-- Required work --
Among the records that follow, count the lines with the string "sidebar"; report only that count.

-- Supplied information --

+++

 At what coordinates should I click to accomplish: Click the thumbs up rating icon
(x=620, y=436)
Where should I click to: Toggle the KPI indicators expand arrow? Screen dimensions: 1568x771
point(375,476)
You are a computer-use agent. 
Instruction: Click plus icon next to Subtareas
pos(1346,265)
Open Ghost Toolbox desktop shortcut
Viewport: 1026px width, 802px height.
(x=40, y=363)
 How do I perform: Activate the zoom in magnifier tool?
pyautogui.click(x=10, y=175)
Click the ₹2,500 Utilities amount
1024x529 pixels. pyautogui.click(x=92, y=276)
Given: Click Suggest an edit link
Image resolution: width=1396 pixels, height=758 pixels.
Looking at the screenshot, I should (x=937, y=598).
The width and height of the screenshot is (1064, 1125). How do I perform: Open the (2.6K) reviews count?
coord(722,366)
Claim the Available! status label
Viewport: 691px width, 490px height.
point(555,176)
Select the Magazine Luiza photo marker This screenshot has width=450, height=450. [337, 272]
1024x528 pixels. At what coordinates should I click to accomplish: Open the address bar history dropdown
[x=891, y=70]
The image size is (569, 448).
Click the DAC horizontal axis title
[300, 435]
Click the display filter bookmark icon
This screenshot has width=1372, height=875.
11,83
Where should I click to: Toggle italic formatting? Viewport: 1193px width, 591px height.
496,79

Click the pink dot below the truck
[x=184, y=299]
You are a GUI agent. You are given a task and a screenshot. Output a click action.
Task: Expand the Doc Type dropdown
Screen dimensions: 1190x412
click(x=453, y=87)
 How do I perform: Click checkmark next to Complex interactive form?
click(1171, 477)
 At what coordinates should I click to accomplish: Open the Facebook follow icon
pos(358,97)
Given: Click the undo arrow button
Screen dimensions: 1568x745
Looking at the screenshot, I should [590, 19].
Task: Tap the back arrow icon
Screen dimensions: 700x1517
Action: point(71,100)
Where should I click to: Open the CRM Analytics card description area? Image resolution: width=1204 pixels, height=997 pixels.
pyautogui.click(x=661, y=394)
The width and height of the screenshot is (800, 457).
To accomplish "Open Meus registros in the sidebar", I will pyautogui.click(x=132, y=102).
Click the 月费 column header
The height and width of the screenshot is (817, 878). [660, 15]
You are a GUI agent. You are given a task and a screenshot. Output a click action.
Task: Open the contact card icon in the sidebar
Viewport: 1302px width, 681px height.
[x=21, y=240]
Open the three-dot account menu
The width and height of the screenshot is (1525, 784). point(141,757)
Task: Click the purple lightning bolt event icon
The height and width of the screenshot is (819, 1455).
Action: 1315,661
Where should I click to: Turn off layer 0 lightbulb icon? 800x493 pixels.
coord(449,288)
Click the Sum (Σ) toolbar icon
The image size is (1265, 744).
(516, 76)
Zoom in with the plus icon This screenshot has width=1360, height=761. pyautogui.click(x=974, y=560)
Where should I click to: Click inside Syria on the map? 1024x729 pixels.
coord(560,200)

+++

-- Finished exercise --
2